[INFORMATION SUPPLIED — start]
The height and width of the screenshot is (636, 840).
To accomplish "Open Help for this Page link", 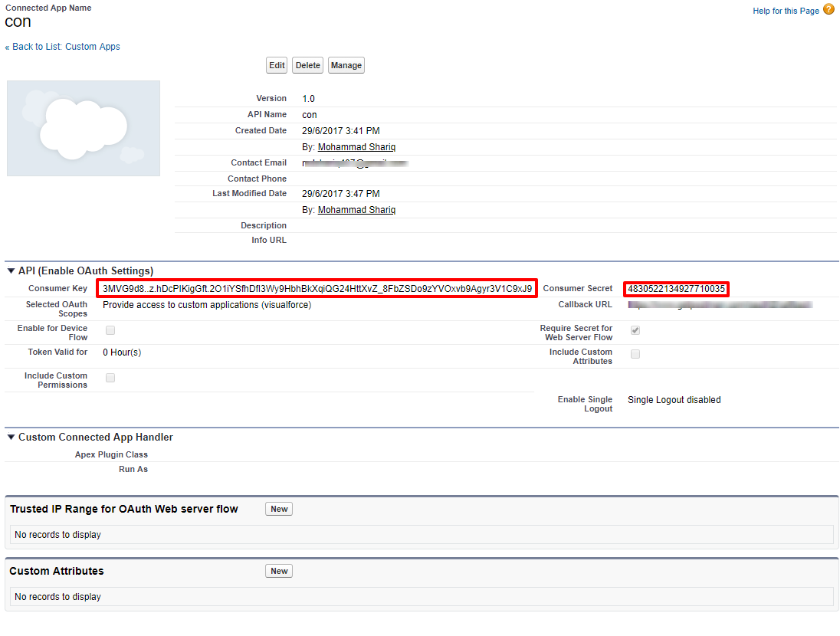I will tap(786, 11).
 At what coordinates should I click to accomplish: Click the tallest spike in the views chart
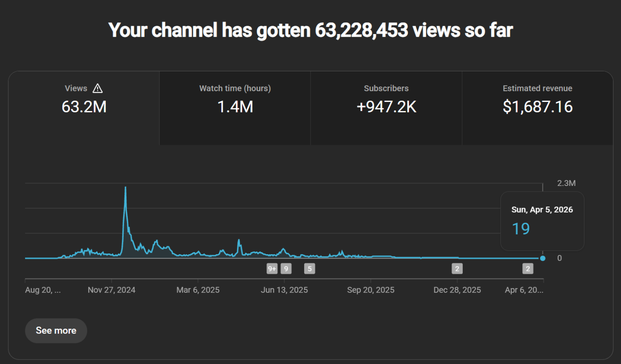coord(126,188)
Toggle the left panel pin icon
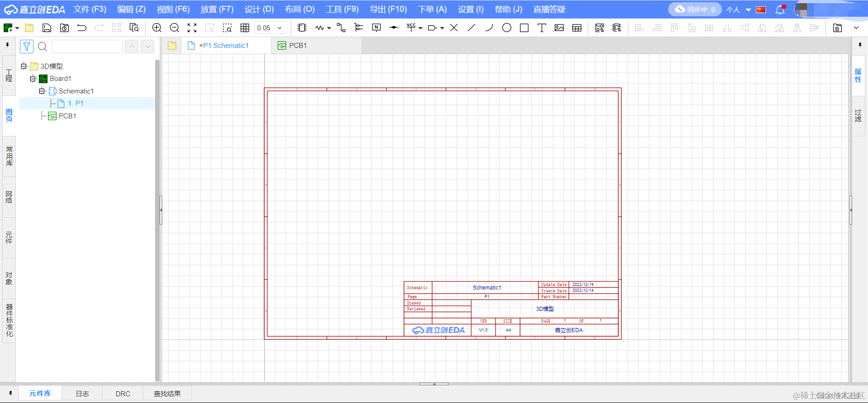Screen dimensions: 868x403 8,45

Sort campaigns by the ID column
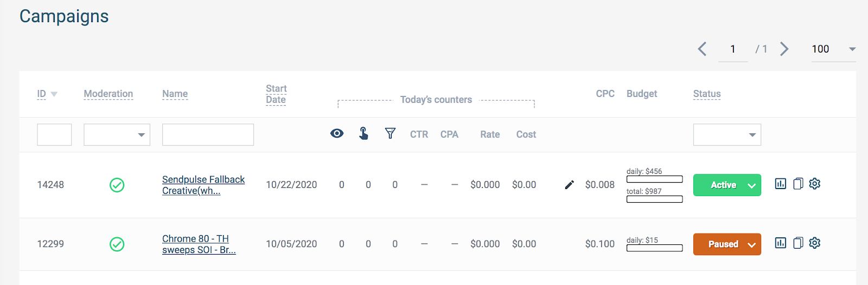pos(42,94)
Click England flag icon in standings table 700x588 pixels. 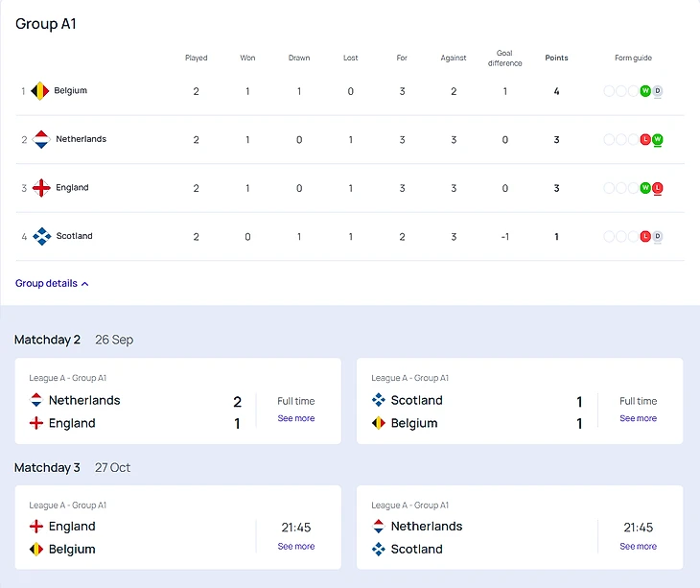[x=41, y=188]
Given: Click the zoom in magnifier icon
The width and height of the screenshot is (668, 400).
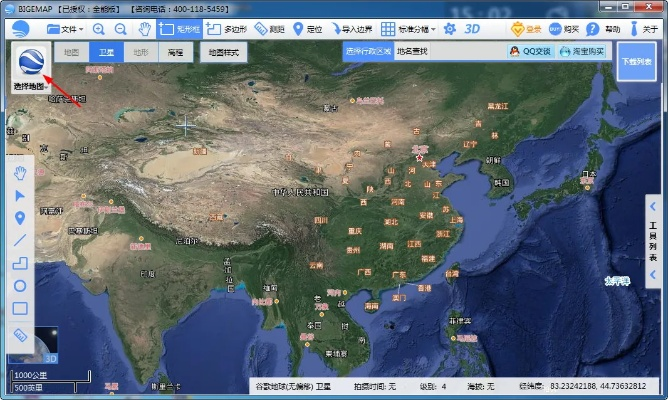Looking at the screenshot, I should pos(99,29).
[INFORMATION SUPPLIED — finish]
BRIEF: The expected output is an exact copy of the lines from the one with "Given: Click the zoom in magnifier icon" to the final line of the entries above, pictures excepted; please include both ends.

ANSWER SPACE:
Given: Click the zoom in magnifier icon
The width and height of the screenshot is (668, 400).
Looking at the screenshot, I should pos(99,29).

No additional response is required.